Top of Task inputs
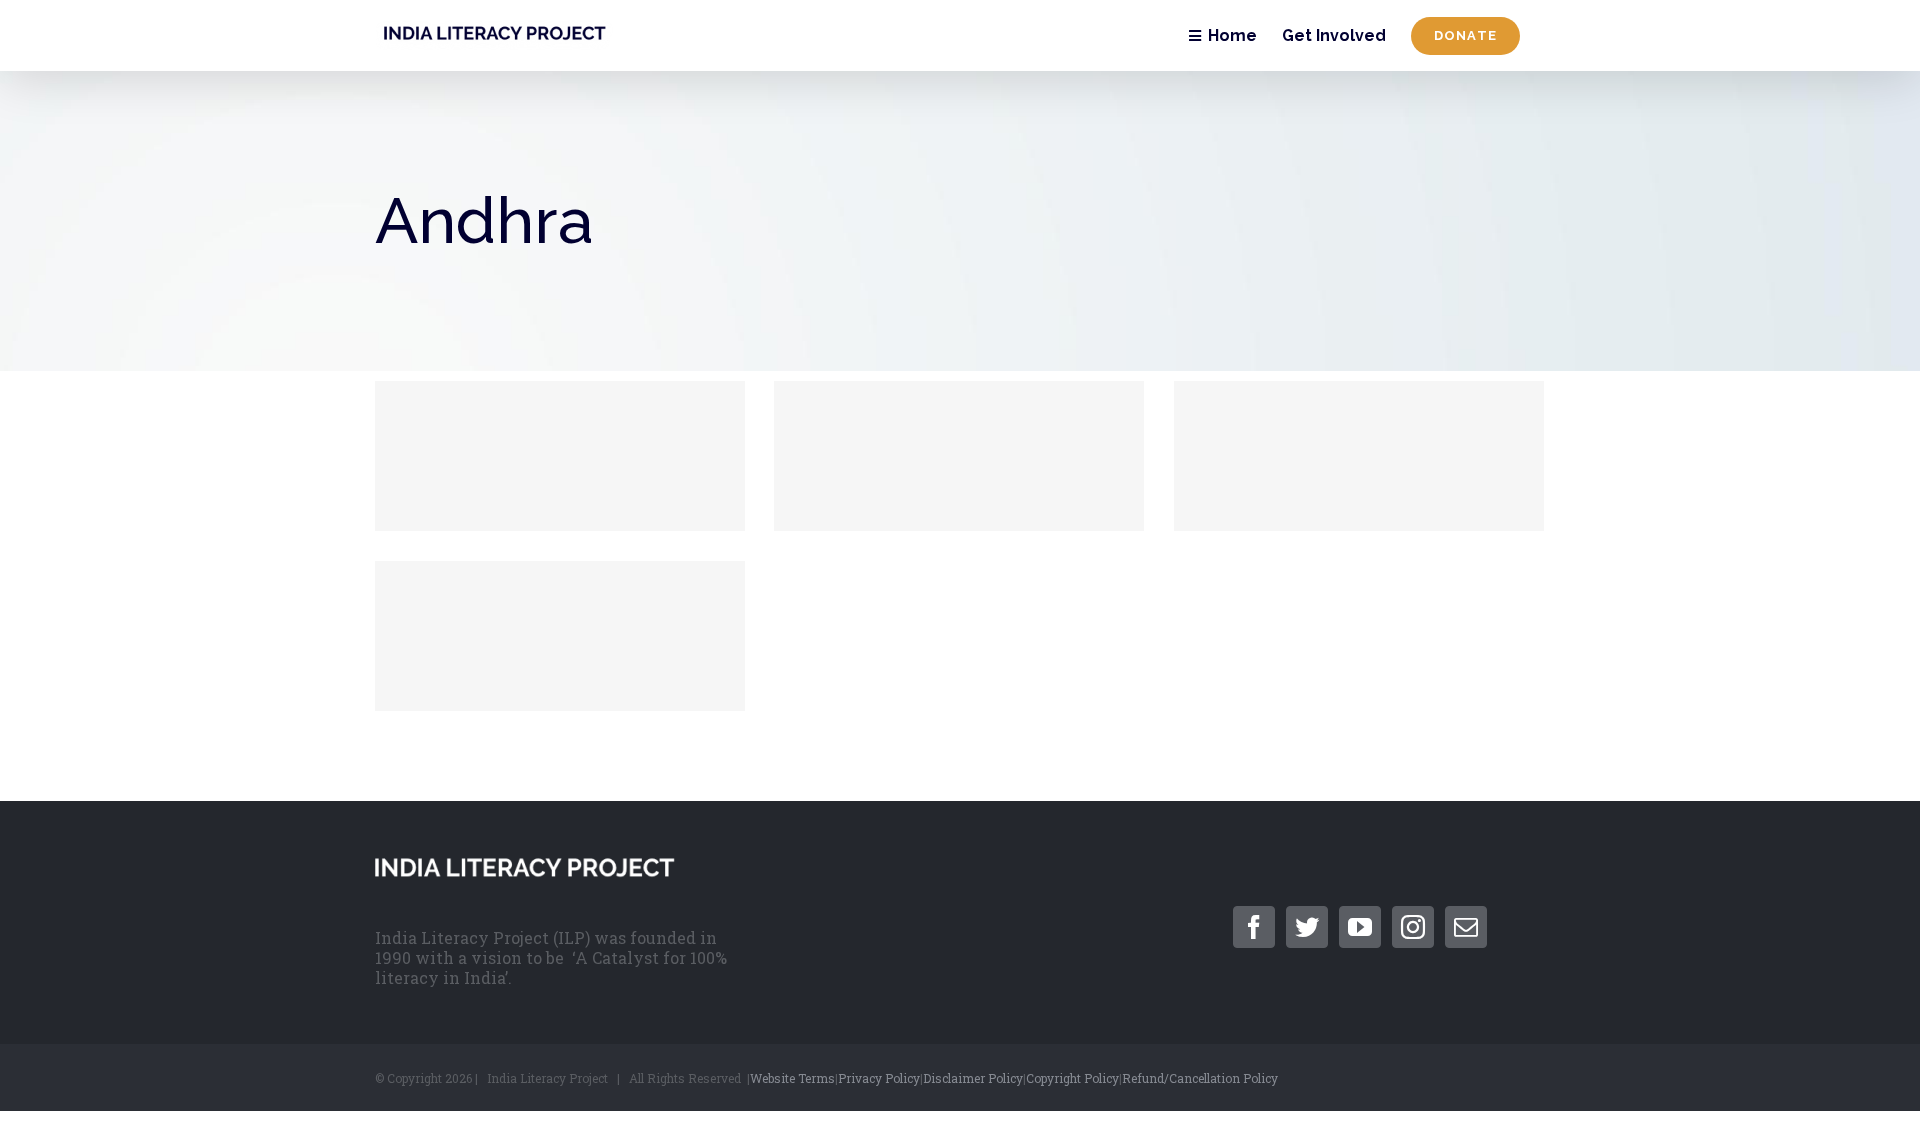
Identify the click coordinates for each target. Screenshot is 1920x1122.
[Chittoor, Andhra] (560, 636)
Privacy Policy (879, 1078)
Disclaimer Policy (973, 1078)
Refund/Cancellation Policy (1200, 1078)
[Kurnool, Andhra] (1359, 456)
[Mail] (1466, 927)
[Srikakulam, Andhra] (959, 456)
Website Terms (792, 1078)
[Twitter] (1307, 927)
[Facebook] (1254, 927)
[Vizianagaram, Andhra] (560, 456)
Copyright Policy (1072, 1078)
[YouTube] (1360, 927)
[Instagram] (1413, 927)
Bottom of Task inputs
Top of Task inputs
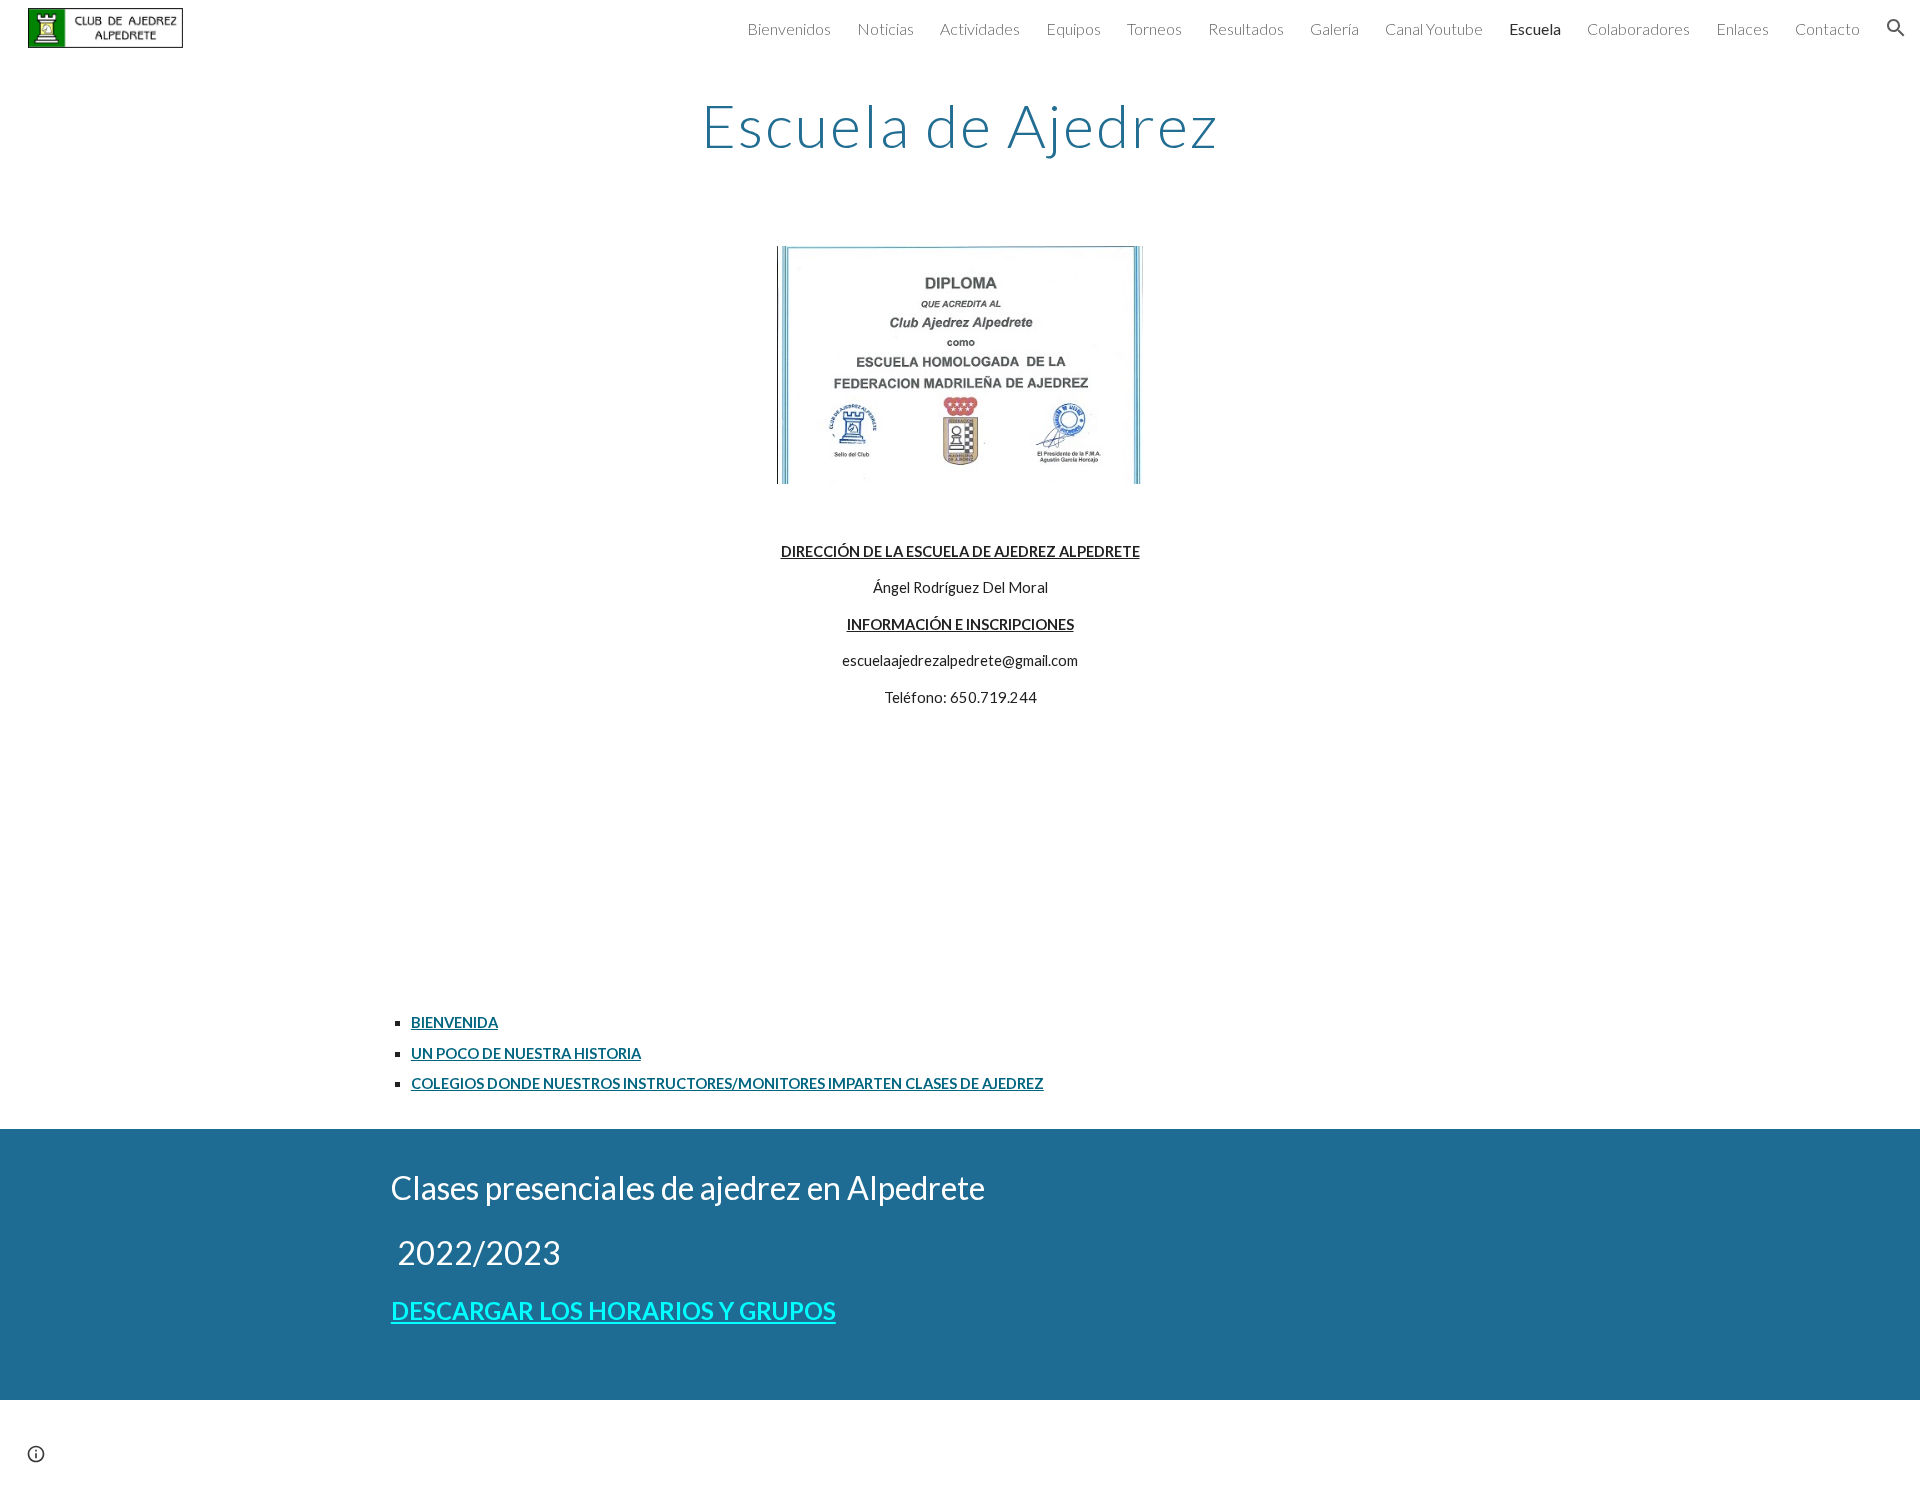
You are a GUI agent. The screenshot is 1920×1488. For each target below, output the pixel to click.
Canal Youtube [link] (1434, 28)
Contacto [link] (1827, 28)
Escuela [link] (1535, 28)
Bottom of Task inputs
*Exercise details*. What you return should be exactly the lines above, starting at the one with "[Chittoor, Andhra] (560, 636)" and ending at the one with "[Instagram] (1413, 927)", and nothing else.

*Result*.
[Chittoor, Andhra] (560, 636)
Privacy Policy (879, 1078)
Disclaimer Policy (973, 1078)
Refund/Cancellation Policy (1200, 1078)
[Kurnool, Andhra] (1359, 456)
[Mail] (1466, 927)
[Srikakulam, Andhra] (959, 456)
Website Terms (792, 1078)
[Twitter] (1307, 927)
[Facebook] (1254, 927)
[Vizianagaram, Andhra] (560, 456)
Copyright Policy (1072, 1078)
[YouTube] (1360, 927)
[Instagram] (1413, 927)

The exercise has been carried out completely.